## EXERCISE BRIEF
The range to repeat runs from the line with "This screenshot has width=1366, height=768." to the last line below, both ends included; give it exactly and without pictures.

## DATASET ENTRIES
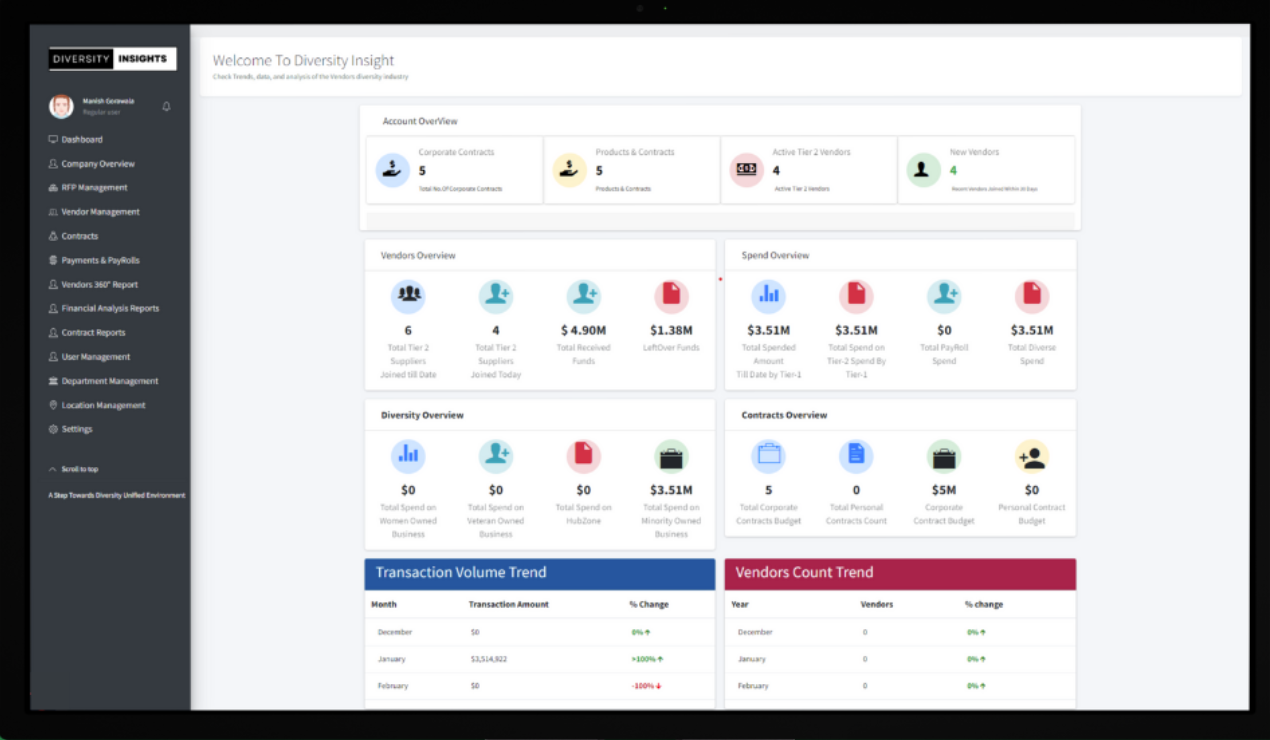Click the Total Spended Amount bar-chart icon
Screen dimensions: 1270x740
[x=767, y=294]
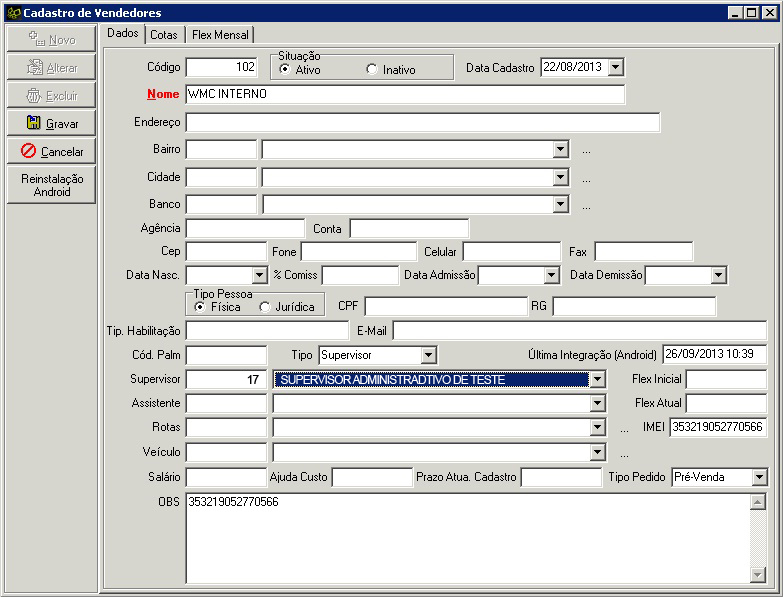783x597 pixels.
Task: Click the ellipsis lookup button next to Bairro
Action: point(586,150)
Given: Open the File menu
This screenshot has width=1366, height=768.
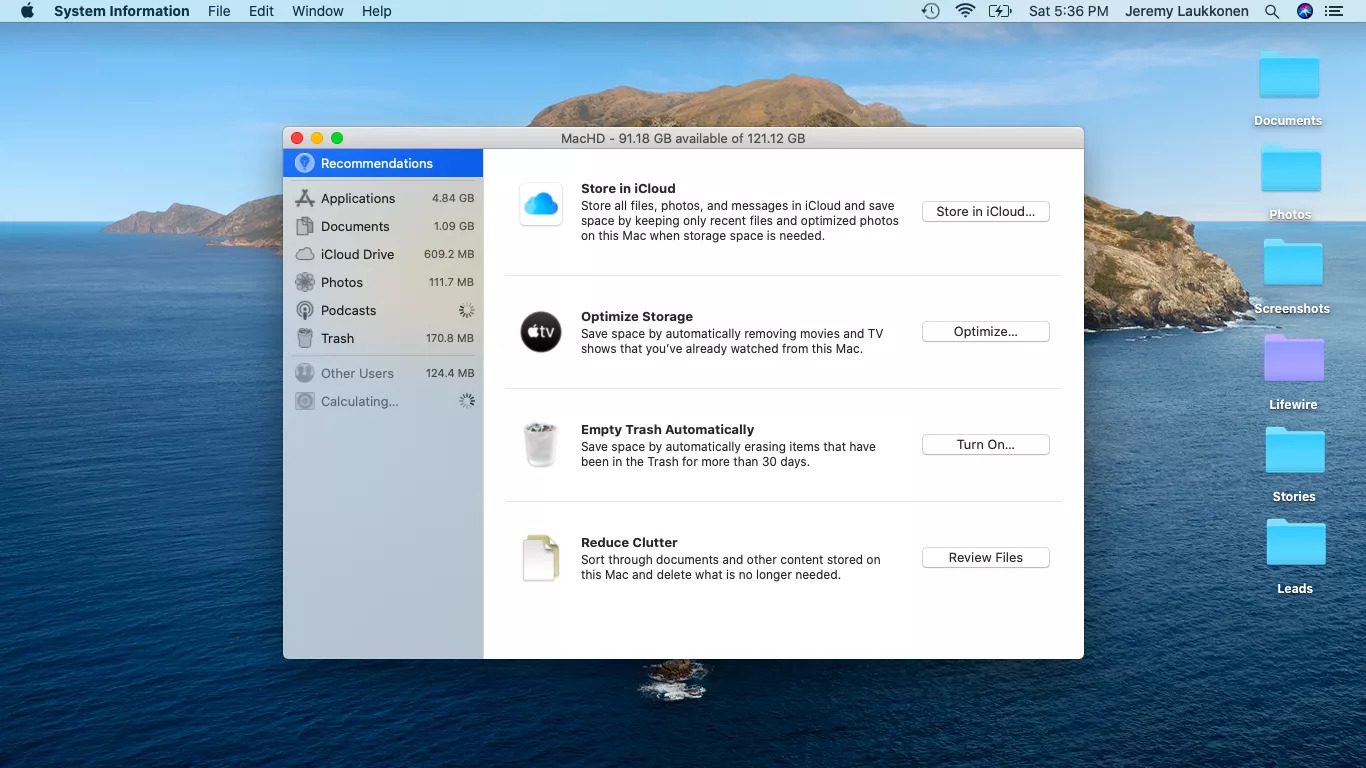Looking at the screenshot, I should tap(219, 11).
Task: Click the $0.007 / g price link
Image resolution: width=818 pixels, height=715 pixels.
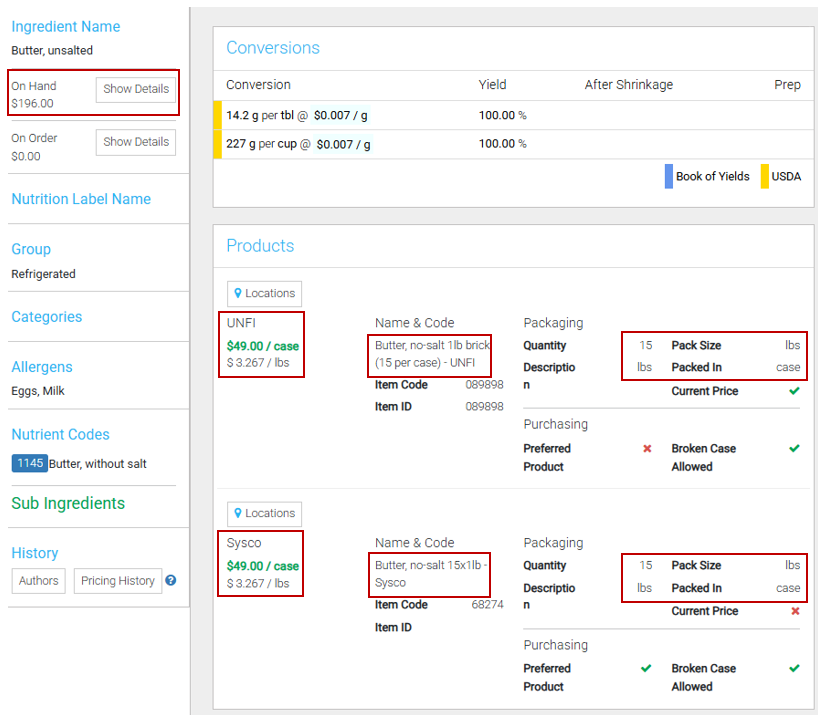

## EXERCISE SOLUTION
This screenshot has width=1366, height=768.
Looking at the screenshot, I should tap(219, 11).
Task: Click the $0.007 / g price link
Image resolution: width=818 pixels, height=715 pixels.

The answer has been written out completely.